There are some dishes I make so frequently that I never bother to photograph them. That got me thinking the other day about lost recipes. The sort of everyday things that become second nature, that we think unworthy of photographing or calling attention to. But if we don’t teach or tell others how to do these things, they’re completely lost to time. Imagine that; a dish that might never live again until some unwitting cook elsewhere dreams it up again.
So this is one of the recipes that I make probably every other week or so, and one you can make and customize with whatever you have in the house.
Yield: 8 scones
- 1 ½ cups all-purpose flour
- 3 tbsp. granulated sugar
- 1 ½ tsp. baking powder (aluminum –free is best)
- 1/2 tsp. kosher salt
- 3 oz. butter, chilled and cubed
- ½ cup of cold buttermilk (or make your own by squeezing half a lemon into ½ cup 2% milk)
- ½ cup chocolate chips (or berries, dried fruits, nuts…etc.)
Preheat the oven to 400 degrees F.
Combine the flour, sugar, baking powder and kosher salt in a large bowl or food processor.
Add the chilled butter, and process or cut the butter in to the dry ingredients until the mixture has a pebbly, sandy texture.
Add the buttermilk and mix just until the dough forms large clumps.
Turn the dough out onto a lightly floured surface and mix in the chocolate chips (or addition of your choice) by hand. Then pat the dough into a circle about ¾ in. thick.

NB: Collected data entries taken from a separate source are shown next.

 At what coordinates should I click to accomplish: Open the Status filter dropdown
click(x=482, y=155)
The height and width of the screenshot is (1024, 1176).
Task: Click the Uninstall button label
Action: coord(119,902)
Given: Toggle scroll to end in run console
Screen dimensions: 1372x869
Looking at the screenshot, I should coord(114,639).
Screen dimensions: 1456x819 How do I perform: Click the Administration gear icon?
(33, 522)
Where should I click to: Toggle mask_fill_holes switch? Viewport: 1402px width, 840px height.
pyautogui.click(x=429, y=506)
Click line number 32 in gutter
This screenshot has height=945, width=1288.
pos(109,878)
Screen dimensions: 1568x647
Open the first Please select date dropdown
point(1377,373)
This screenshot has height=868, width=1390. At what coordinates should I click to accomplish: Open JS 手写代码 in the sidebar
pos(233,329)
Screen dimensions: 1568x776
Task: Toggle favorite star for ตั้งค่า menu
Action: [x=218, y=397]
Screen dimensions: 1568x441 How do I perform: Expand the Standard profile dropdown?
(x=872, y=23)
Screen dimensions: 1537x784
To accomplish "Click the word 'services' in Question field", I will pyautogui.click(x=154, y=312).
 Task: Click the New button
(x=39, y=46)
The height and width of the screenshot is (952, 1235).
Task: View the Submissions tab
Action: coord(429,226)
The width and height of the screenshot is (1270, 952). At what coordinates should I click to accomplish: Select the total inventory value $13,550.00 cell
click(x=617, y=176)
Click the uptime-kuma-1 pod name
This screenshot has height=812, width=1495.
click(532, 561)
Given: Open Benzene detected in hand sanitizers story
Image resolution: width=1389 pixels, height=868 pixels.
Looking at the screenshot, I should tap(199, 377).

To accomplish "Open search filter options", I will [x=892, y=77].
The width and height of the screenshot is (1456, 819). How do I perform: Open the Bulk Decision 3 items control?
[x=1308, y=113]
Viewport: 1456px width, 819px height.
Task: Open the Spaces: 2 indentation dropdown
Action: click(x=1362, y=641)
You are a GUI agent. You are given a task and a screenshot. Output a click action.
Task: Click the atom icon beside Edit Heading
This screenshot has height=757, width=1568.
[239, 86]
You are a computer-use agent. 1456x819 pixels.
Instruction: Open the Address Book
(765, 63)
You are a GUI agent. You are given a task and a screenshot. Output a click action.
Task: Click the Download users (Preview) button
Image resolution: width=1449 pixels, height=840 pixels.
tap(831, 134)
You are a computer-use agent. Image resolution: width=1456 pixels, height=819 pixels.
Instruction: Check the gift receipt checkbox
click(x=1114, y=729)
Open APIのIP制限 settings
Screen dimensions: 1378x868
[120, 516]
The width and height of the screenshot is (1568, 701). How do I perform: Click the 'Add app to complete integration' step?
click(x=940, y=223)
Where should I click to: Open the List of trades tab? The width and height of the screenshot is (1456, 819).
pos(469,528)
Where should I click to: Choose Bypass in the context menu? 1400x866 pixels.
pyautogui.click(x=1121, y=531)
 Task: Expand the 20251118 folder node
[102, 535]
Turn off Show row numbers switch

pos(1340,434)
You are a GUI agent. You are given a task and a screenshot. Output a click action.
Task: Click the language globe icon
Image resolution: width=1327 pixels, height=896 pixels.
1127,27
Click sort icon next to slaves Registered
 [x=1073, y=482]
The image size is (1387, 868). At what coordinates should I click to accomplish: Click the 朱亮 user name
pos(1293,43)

Using a pizza cutter or sharp knife, cut the circle into 8 triangles and then arrange them on a baking sheet with a couple of inches in between each.
Bake for 15 minutes or until the bottoms are golden brown and the tops are just lightly golden.
Scones, like most quick breads, are best consumed the day they are made. That said, I’ve revived these in the toaster for many breakfasts, so they’re definitely still tasty a day later. My favorite additions aside from chocolate chips are blueberries and of course the classic dried currants. Don’t want to add anything? Then don’t! They’re great plain with a pat of butter, too.
So that’s it really. Go forth and make delicious scones!